══ Data excerpts

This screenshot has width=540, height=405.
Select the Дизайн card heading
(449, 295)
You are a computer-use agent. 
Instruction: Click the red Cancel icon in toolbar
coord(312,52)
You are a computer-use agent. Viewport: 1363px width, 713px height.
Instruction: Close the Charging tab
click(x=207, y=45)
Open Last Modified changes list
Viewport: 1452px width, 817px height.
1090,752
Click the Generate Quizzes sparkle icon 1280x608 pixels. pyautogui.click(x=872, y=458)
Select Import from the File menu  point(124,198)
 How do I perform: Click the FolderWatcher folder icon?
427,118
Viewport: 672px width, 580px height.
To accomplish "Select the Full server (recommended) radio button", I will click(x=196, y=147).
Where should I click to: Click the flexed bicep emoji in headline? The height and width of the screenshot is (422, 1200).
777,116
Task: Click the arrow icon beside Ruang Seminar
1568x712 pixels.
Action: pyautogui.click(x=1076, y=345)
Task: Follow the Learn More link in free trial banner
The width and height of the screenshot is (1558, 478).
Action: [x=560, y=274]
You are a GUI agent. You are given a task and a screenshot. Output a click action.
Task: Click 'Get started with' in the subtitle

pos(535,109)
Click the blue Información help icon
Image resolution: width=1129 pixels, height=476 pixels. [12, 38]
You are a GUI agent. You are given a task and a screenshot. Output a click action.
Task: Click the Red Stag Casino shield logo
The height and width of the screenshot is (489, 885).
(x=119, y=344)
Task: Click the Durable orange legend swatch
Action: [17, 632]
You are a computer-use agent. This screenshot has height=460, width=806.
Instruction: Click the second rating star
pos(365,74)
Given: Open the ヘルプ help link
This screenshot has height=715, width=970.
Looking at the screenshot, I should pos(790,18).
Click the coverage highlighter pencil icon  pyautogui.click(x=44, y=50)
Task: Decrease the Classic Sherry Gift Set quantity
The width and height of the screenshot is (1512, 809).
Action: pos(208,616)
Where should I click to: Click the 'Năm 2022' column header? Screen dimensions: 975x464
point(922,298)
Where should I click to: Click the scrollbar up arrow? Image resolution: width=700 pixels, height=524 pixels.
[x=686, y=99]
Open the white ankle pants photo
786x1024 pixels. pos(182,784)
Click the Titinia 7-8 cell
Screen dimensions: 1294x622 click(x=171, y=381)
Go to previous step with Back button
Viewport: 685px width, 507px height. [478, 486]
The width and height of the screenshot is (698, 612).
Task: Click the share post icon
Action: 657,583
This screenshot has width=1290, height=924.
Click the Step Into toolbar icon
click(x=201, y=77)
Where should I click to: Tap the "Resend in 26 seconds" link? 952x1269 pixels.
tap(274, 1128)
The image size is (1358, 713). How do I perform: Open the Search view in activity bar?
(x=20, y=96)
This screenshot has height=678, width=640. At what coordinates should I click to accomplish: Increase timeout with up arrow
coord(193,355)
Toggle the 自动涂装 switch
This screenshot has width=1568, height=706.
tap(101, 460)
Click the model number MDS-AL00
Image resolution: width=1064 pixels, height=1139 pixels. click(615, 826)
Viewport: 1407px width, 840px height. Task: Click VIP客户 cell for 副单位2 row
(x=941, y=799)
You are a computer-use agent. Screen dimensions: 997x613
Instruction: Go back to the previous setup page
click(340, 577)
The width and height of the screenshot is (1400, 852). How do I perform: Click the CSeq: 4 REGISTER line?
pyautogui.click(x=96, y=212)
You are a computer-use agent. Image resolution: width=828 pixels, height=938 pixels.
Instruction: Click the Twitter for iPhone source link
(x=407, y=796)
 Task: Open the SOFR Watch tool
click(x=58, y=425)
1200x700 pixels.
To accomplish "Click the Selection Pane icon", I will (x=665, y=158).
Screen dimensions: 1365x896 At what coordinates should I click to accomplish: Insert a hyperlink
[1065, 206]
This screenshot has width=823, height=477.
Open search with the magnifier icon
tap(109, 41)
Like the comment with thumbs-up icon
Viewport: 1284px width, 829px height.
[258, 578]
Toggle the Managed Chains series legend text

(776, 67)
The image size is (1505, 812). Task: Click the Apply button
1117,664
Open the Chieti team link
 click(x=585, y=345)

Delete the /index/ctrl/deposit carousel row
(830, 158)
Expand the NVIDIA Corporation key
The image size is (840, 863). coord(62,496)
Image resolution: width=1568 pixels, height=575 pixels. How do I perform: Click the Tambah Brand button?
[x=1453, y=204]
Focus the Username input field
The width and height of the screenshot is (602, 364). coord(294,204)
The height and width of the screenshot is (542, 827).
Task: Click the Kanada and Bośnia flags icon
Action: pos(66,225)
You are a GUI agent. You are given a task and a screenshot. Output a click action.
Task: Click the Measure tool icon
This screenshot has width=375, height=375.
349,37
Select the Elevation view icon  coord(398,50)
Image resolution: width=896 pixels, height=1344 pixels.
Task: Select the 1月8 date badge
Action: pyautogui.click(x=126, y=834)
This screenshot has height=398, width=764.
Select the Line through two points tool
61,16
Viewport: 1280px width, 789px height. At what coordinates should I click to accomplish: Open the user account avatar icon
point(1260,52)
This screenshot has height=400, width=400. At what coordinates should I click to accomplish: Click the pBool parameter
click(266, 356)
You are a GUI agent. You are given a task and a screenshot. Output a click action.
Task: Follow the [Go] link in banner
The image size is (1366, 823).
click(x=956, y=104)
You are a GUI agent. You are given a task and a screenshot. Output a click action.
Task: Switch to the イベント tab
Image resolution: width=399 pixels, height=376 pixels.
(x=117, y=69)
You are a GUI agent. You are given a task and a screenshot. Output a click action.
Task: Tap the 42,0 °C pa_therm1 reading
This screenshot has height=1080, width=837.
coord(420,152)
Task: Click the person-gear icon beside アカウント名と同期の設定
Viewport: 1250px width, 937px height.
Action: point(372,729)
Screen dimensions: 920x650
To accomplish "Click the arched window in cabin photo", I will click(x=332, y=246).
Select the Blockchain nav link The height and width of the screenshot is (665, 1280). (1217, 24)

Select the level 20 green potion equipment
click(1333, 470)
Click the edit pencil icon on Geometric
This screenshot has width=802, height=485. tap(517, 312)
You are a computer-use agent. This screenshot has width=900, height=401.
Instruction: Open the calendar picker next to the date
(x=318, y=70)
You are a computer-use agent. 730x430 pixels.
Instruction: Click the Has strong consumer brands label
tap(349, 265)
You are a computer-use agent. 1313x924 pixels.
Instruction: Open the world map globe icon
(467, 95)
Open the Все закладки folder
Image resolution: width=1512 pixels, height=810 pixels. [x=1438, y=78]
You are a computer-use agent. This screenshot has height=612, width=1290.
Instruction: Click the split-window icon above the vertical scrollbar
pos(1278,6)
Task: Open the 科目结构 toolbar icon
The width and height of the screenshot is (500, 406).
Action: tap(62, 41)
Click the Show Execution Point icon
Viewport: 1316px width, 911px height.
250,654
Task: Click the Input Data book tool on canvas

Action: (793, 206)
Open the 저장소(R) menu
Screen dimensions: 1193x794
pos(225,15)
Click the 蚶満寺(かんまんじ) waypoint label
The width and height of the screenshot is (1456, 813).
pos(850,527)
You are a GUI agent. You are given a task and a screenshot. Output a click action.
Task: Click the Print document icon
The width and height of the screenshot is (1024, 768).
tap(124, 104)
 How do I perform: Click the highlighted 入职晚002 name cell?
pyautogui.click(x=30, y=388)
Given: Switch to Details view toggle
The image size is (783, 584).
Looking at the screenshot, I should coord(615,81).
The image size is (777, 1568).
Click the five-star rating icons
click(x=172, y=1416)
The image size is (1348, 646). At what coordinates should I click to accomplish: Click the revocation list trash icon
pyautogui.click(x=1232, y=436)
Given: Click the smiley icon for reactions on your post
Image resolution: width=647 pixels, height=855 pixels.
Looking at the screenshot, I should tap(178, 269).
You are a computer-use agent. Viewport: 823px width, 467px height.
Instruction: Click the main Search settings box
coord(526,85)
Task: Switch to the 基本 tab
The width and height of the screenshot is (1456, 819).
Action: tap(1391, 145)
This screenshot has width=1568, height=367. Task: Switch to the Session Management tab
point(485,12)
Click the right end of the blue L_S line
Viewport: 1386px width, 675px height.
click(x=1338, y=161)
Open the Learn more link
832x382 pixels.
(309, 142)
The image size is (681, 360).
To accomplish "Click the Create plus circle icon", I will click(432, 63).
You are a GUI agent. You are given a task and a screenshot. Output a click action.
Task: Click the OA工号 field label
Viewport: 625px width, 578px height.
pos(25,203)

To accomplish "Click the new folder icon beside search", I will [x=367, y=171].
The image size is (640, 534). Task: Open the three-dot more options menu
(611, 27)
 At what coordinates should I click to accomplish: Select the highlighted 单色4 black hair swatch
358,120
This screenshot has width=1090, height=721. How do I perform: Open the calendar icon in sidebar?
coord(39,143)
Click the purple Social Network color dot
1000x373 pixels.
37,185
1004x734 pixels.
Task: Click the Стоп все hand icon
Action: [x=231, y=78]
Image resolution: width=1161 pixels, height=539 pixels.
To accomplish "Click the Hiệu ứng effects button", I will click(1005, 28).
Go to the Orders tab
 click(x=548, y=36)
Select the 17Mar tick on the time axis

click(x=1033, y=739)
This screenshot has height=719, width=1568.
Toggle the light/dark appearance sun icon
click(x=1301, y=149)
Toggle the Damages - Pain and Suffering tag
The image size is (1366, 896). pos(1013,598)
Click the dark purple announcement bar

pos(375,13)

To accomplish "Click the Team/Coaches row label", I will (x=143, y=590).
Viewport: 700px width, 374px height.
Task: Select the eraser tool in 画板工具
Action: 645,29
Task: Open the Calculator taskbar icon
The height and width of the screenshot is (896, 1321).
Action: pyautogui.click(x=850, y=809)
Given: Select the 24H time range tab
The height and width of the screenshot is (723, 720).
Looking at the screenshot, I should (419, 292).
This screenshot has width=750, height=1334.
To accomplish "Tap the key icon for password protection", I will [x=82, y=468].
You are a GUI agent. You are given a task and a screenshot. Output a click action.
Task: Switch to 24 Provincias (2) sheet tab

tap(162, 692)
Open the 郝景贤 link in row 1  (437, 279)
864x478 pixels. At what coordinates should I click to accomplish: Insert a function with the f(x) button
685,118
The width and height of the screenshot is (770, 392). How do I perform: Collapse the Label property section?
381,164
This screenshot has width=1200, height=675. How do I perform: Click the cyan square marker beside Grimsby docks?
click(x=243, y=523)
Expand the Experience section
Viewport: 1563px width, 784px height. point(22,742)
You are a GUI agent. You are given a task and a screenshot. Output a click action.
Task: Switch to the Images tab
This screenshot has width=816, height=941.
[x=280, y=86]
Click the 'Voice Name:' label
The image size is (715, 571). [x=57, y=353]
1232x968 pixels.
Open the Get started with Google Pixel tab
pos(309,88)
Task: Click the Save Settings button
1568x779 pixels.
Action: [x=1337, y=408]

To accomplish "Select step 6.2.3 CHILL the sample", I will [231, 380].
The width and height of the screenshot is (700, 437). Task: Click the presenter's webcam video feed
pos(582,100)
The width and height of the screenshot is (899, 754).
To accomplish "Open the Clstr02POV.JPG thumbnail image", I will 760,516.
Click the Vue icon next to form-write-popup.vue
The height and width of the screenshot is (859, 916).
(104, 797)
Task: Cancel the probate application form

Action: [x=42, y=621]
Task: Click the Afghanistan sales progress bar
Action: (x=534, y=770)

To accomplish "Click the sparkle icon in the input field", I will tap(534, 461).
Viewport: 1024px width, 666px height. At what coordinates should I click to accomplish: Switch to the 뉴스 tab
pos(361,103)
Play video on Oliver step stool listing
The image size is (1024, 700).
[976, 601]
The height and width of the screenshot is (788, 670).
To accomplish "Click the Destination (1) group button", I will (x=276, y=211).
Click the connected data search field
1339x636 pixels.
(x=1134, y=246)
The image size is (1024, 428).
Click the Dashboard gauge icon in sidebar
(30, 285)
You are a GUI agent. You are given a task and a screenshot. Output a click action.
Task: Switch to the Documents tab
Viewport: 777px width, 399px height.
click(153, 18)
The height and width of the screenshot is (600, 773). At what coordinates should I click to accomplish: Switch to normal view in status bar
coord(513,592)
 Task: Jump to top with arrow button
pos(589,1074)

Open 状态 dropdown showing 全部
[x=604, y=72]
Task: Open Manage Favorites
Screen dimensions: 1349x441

════

▶ _Task prompt_
Of the entries above, repeat exactly the lines from the line with "Focus the Username input field" through the line with "Task: Follow the [Go] link in banner", both of them included.

▶ _Your response_
Focus the Username input field
The width and height of the screenshot is (602, 364). coord(294,204)
The height and width of the screenshot is (542, 827).
Task: Click the Kanada and Bośnia flags icon
Action: pos(66,225)
You are a GUI agent. You are given a task and a screenshot. Output a click action.
Task: Click the Measure tool icon
This screenshot has width=375, height=375.
349,37
Select the Elevation view icon  coord(398,50)
Image resolution: width=896 pixels, height=1344 pixels.
Task: Select the 1月8 date badge
Action: pyautogui.click(x=126, y=834)
This screenshot has height=398, width=764.
Select the Line through two points tool
61,16
Viewport: 1280px width, 789px height. At what coordinates should I click to accomplish: Open the user account avatar icon
point(1260,52)
This screenshot has height=400, width=400. At what coordinates should I click to accomplish: Click the pBool parameter
click(266, 356)
You are a GUI agent. You are given a task and a screenshot. Output a click action.
Task: Follow the [Go] link in banner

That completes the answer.